Hoje eu fiz a corrida da Track&Field do Minas Tênis Clube. Optei por correr 4k e não me arrependi. A corrida mudou de horário e fazia tempo que não acordava antes das 5 com tanta disposição. Queria muito melhorar meu tempo, mas comecei até bem a semana, mas depois não consegui mais treinar. Quando vi o percurso no site ontem quase tive um troço, a corrida já começaria morro acima. Mas não deixo a peteca cair.
A corrida foi boa, consegui realmente ver evolução no meu pace. Sofri nos primeiros metros, acho que pode ter sido por ter começado já em subida. Mas consegui chegar no tempo planejado. Usei a meia de compressão dentro dos padrões recomendados pela angiologista. E a perna está super inteira.
Especificamente nesta prova, apostei num kit um pouco mais caro para pegar o porta medalhas, já que faltava espaço para as que já conquistei. E foi organizando as medalhas que comecei a ver o que havia conquistado, e as mudanças que aconteceram comigo nos últimos anos. E principalmente a responsabilidade que tenho todas as vezes que posto uma foto de treino, de corrida, de comida saudável.
Cada medalha me trouxe uma memória, a primeira sempre terá um canto especial, pois foi ali que comecei, mesmo que caminhando, a minha jornada. Foi ali que não aceitando em ficar em último lugar, fui treinando para terminar em segundo na faixa etária. Foi ali que transformei toda uma energia de desilusão em energia de superação. Depois a primeira corrida no Brasil. E a empolgação nas inscrições de prova.

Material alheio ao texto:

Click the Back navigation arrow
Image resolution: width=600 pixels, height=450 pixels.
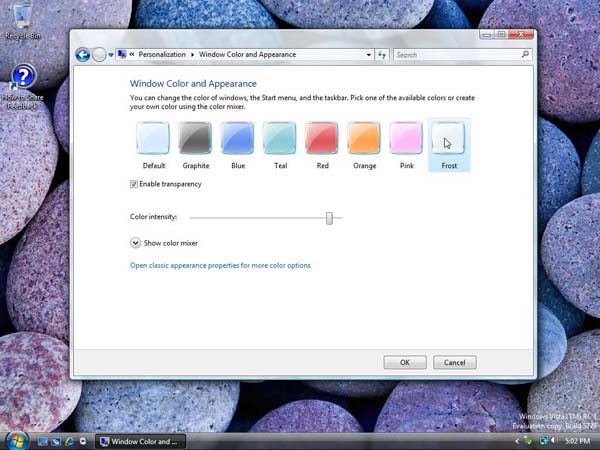pyautogui.click(x=83, y=55)
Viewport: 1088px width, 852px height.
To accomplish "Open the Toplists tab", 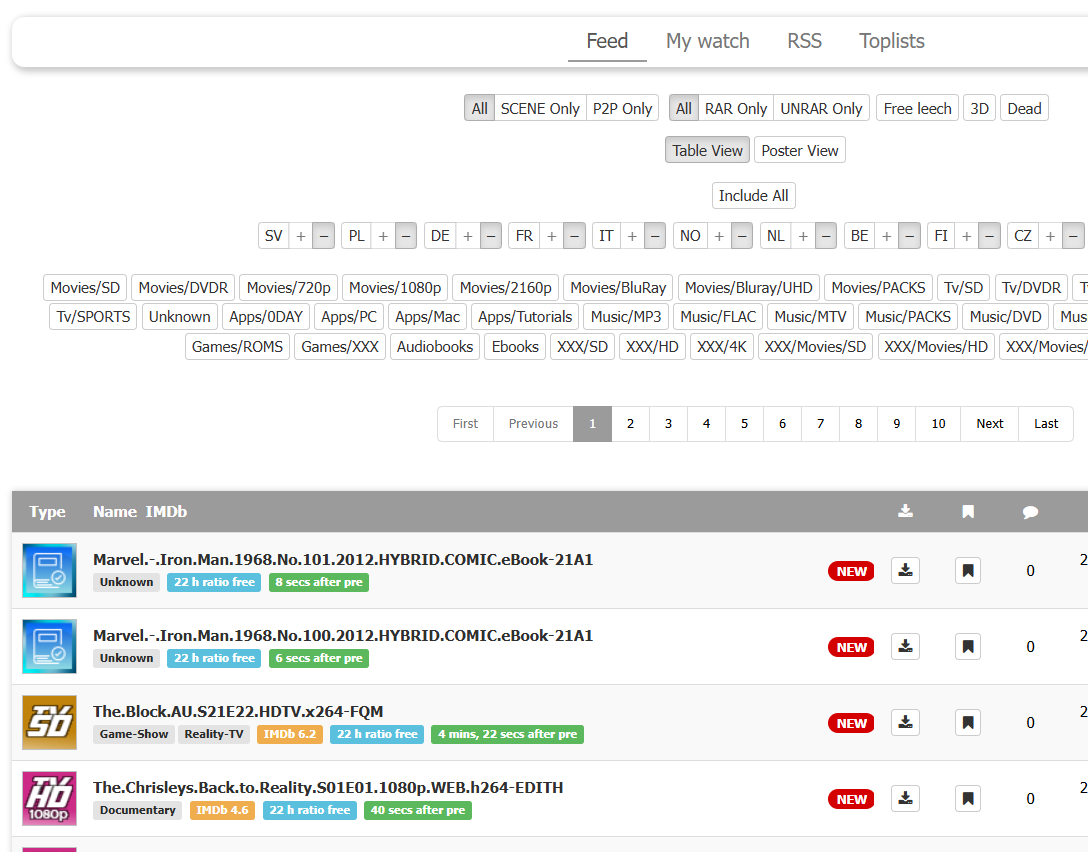I will point(891,41).
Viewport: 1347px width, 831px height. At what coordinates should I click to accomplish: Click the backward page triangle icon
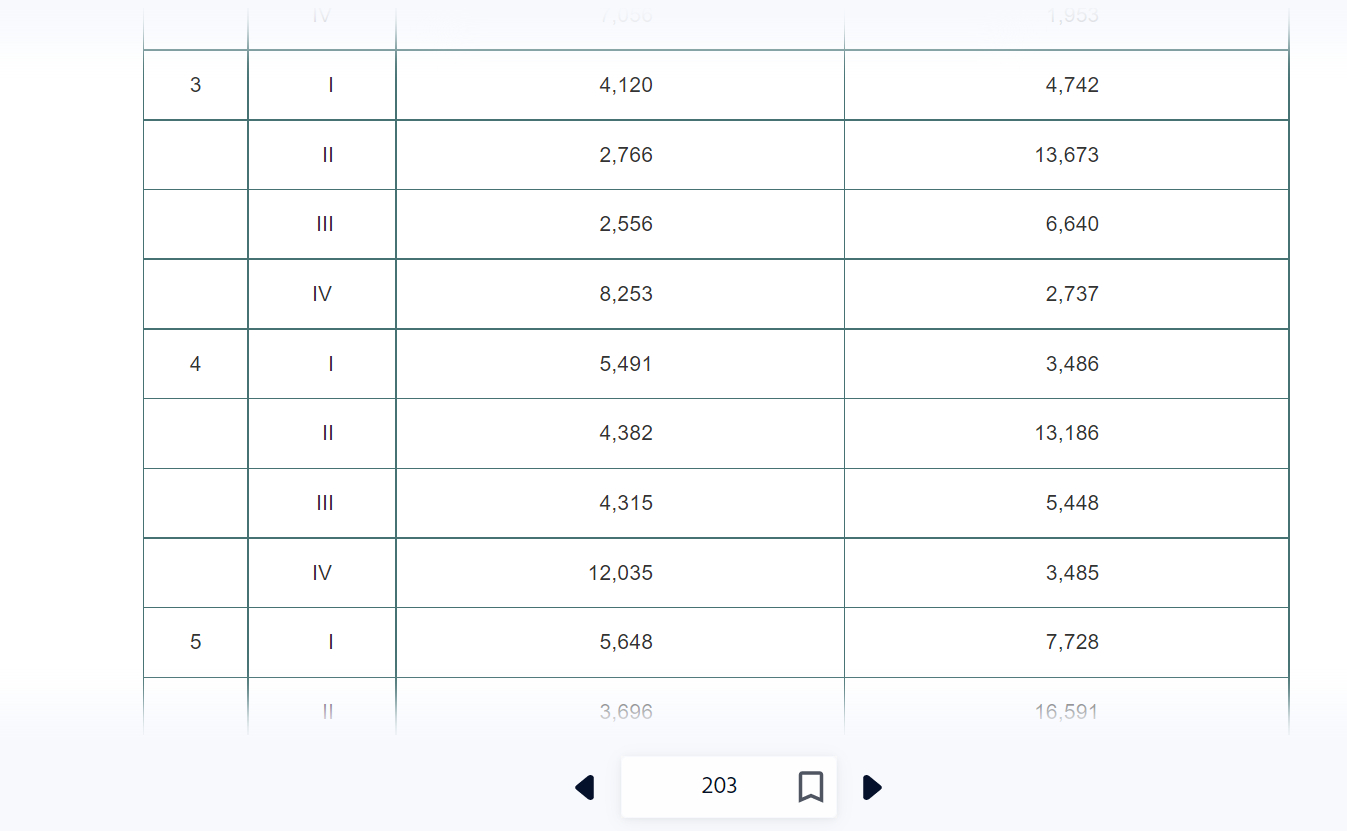coord(586,787)
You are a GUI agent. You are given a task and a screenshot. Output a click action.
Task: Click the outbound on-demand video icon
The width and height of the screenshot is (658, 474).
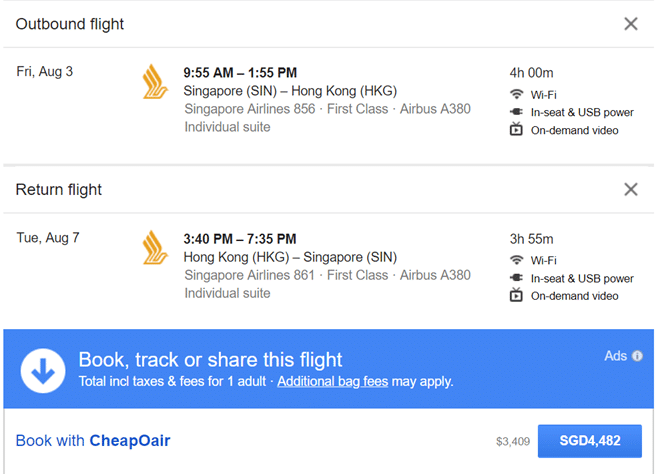516,129
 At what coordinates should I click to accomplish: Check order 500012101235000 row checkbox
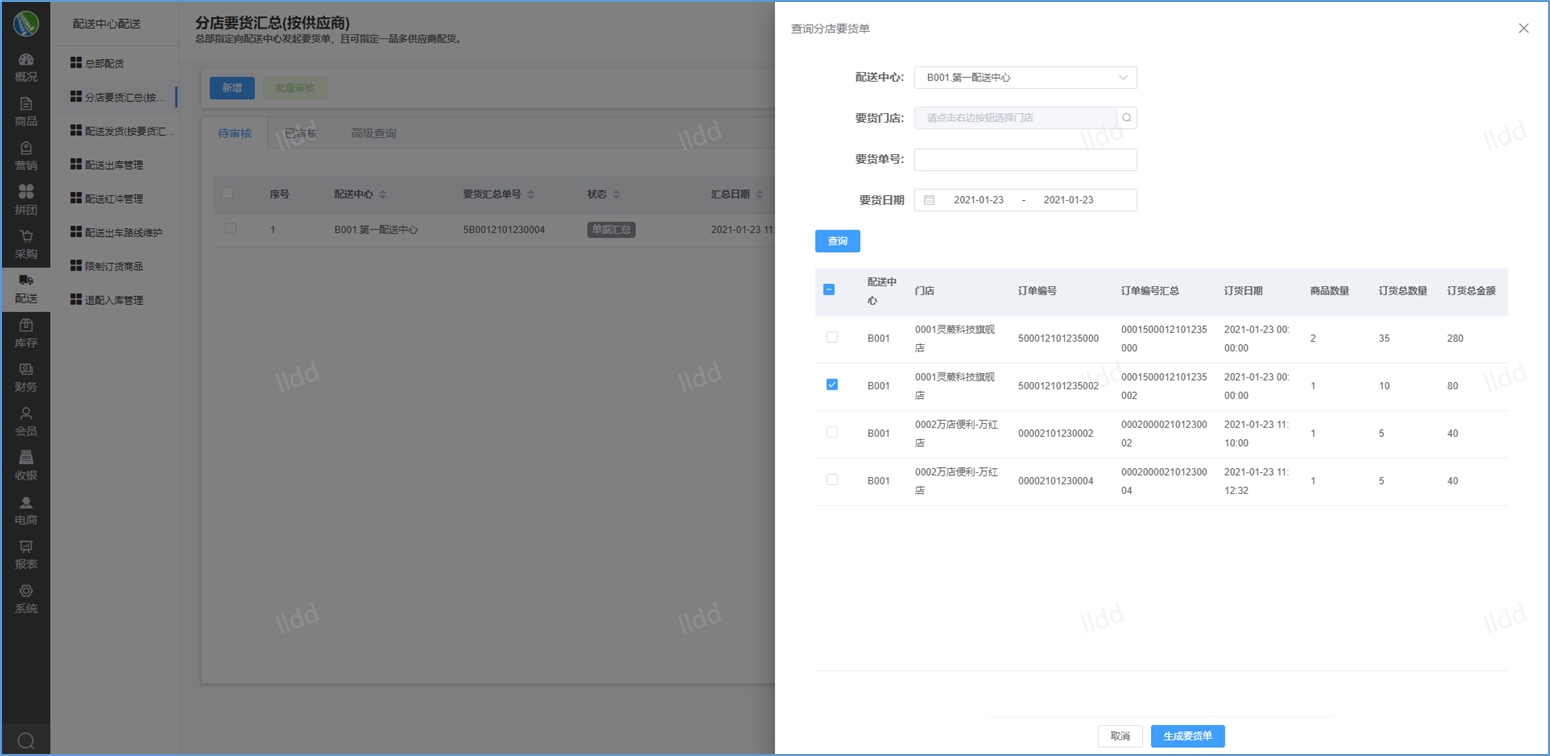pyautogui.click(x=832, y=338)
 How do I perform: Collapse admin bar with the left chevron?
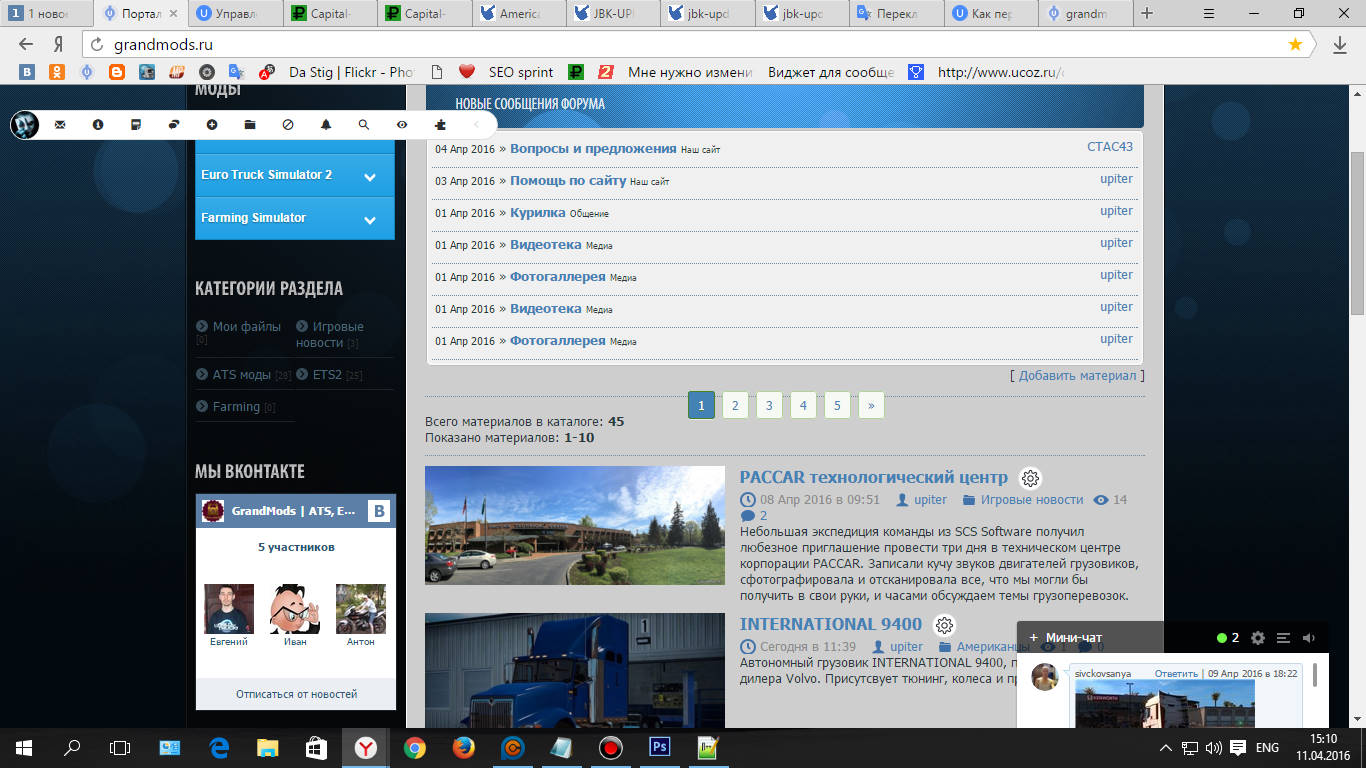pos(476,125)
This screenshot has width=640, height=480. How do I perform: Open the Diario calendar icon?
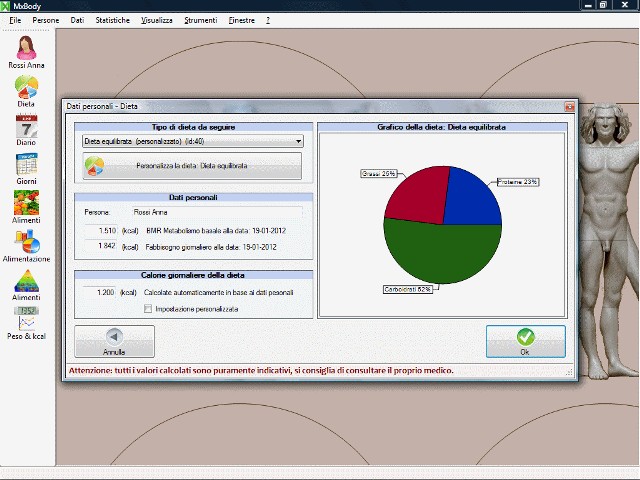(x=26, y=127)

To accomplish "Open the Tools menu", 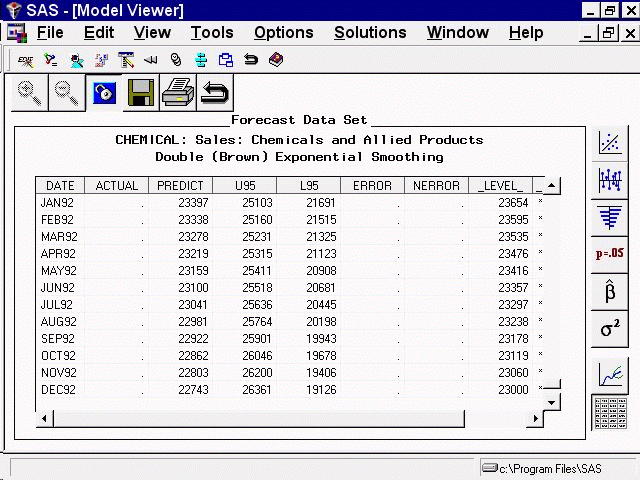I will coord(212,33).
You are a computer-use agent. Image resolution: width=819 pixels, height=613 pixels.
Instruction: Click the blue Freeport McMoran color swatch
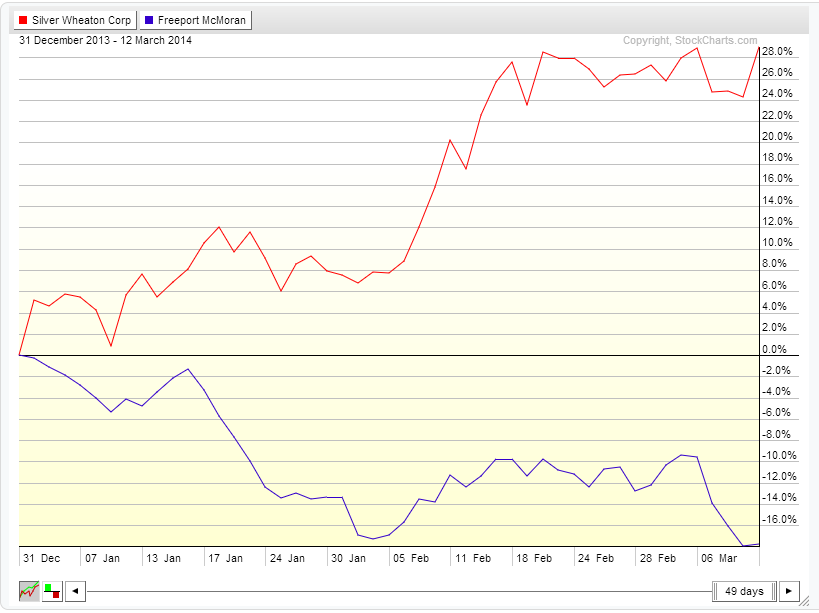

Ao pegar na medalha da Meia de BH de 2016 me lembrei de que me inscrevi para 6k e que quando estava indo embora, vi senhoras ainda chegando e me senti envergonhada. A medalha da Volta Internacional da Pampulha representa a realização de um sonho, algo que quis muito durante muitos anos e não havia movido um dedo para que pudesse completá-la. E ano passado fui lá e fiz. A Meia da Asics. Esta foi realmente uma loucura, pouco treinamento, mas tinha em mente: quem faz 18, faz 21. Foram os 21 quilômetros mais sofridos da minha vida. Bolhas, dores, dias para me recuperar. Mas terminei. E a de hoje, que me deixou claro que se eu focar, eu reduzo o meu tempo.
Pensei que apesar de não correr rápido, inspiro pessoas. Assim como outras pessoas me inspiram. E ao enxergar isto, percebi que não posso desistir. Que são os posts que posto ou que sigo que me fazem seguir em frente. Assumi um compromisso comigo, mas também com outras pessoas. E por causa disso, não tem mais volta. Escolhas melhores precisam continuar sendo tomadas e as corridas de domingo não podem parar.